WHAT YOU SHOULD DO:
Look below for the line containing "For every named"; from there through the line containing "JE REJOINS LE CLUB AVOIR-ALIRE (50, 1314)", both lines included, please set down each line exactly and nothing else.

DATASET:
++++++

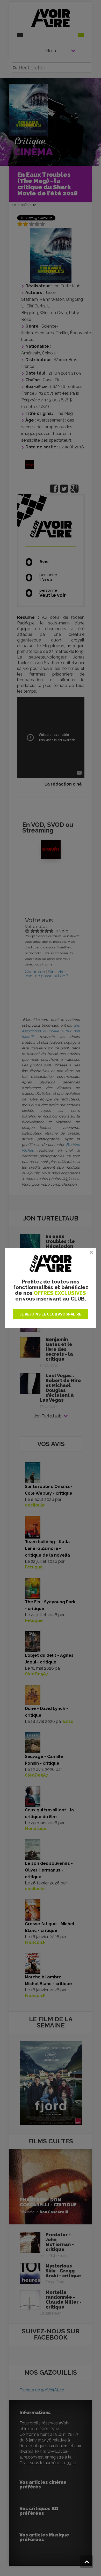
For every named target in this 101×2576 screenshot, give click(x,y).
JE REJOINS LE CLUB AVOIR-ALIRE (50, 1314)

++++++

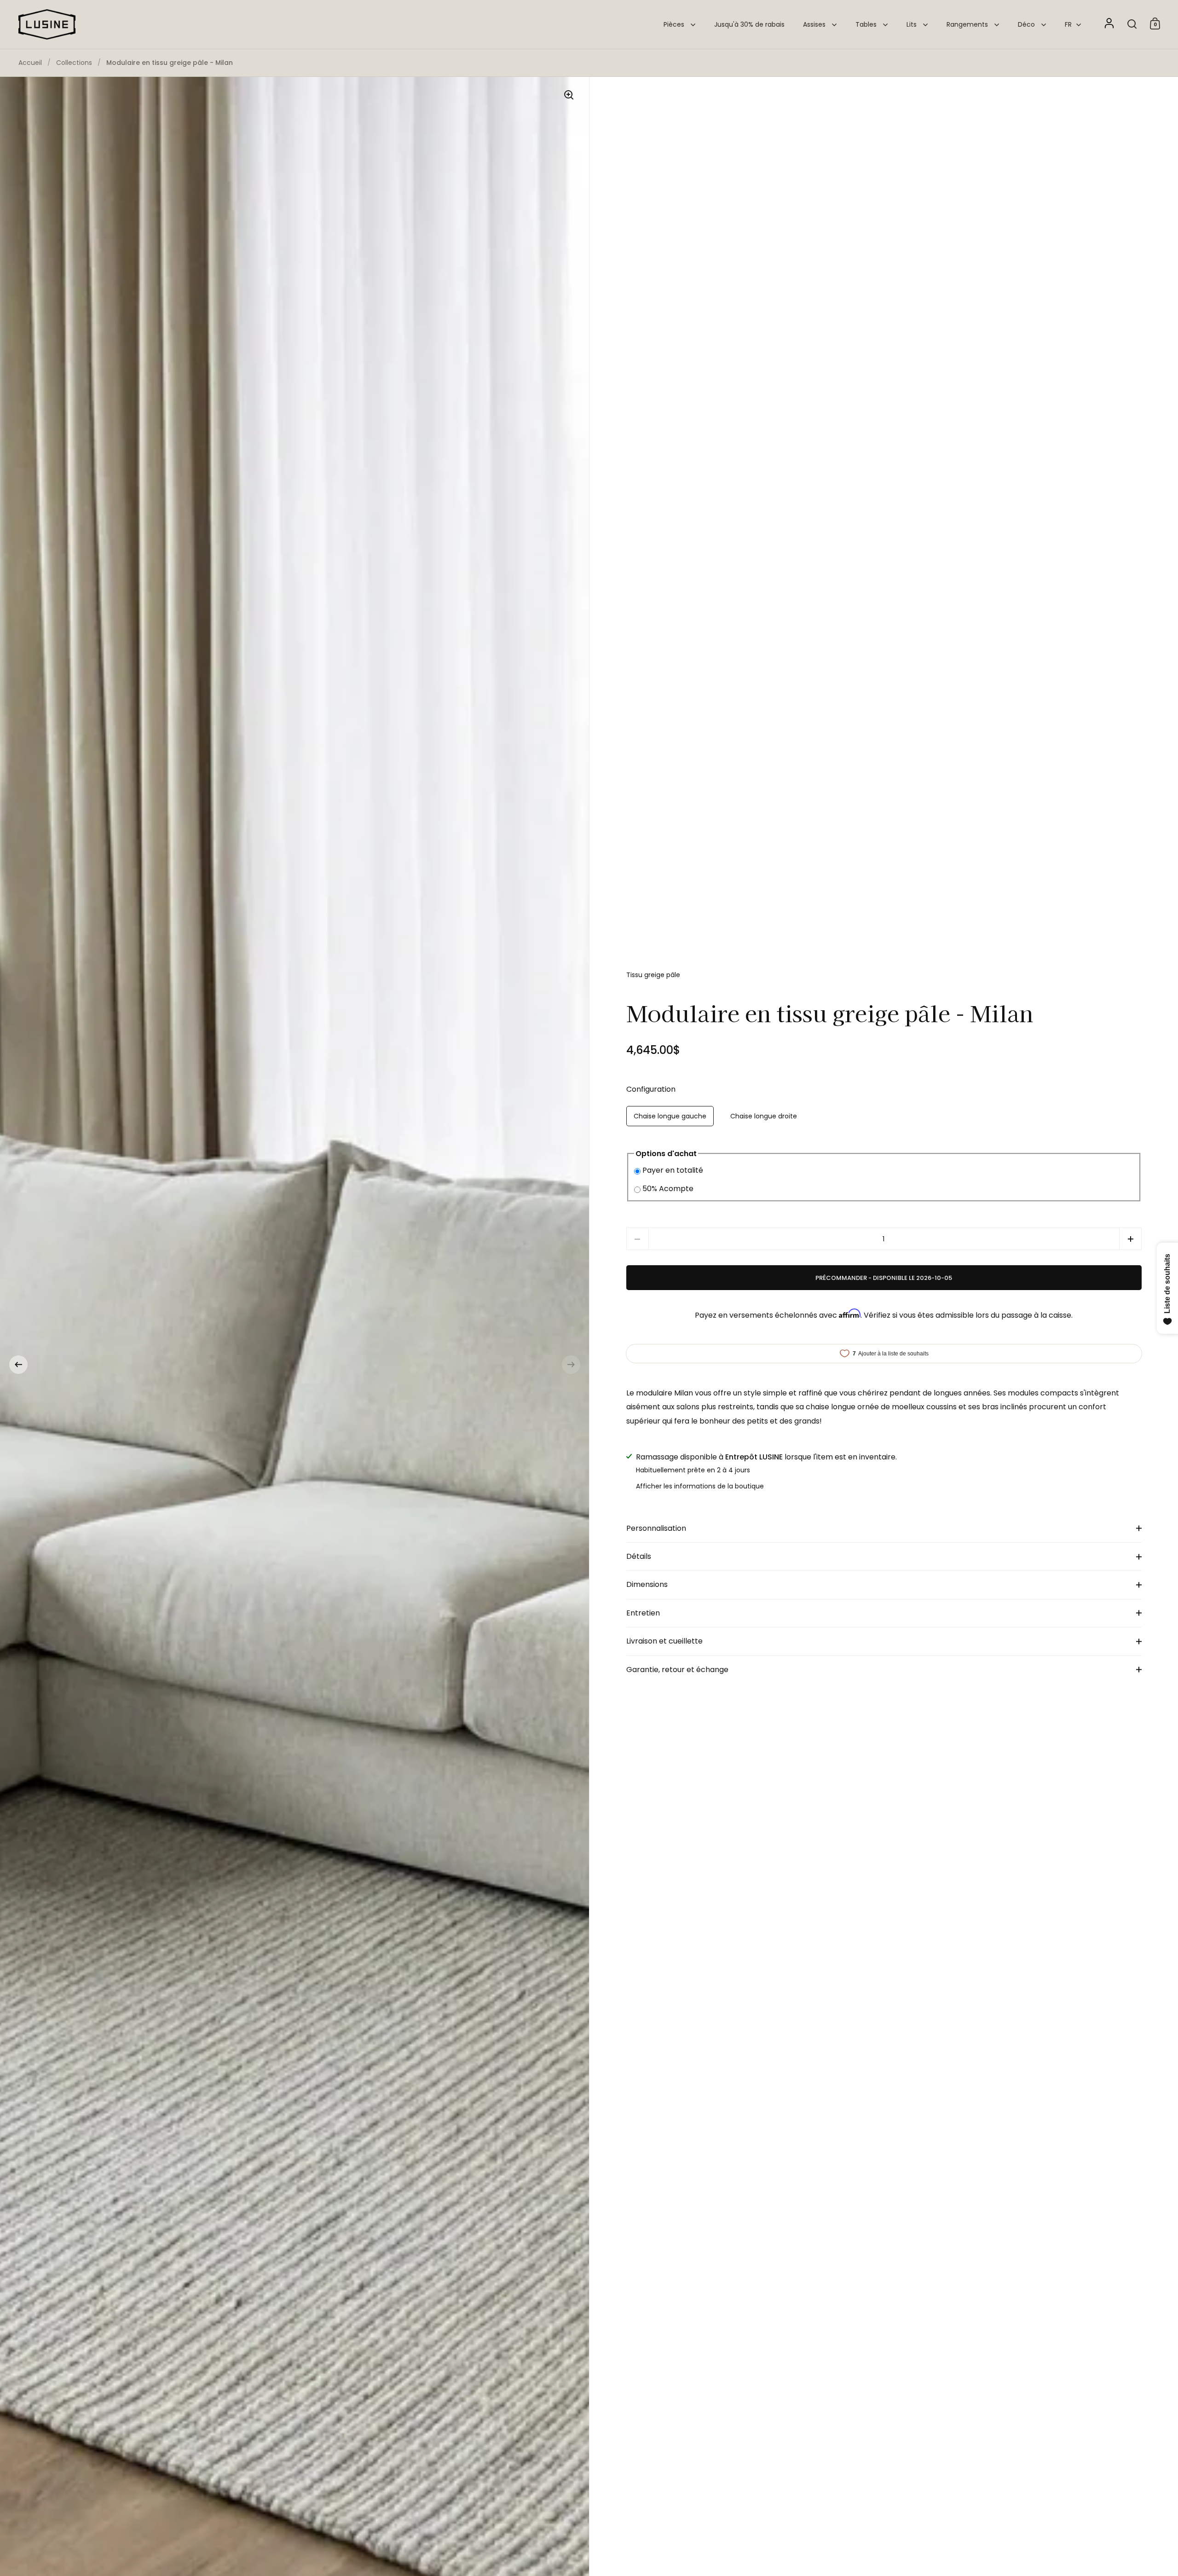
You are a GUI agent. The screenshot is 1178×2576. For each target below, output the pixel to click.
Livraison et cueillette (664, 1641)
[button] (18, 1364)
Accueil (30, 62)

++++++

OUTPUT OF THE TASK:
For every named target in this 101×2576 screenshot, give click(x,y).
JE REJOINS LE CLUB AVOIR-ALIRE (50, 1314)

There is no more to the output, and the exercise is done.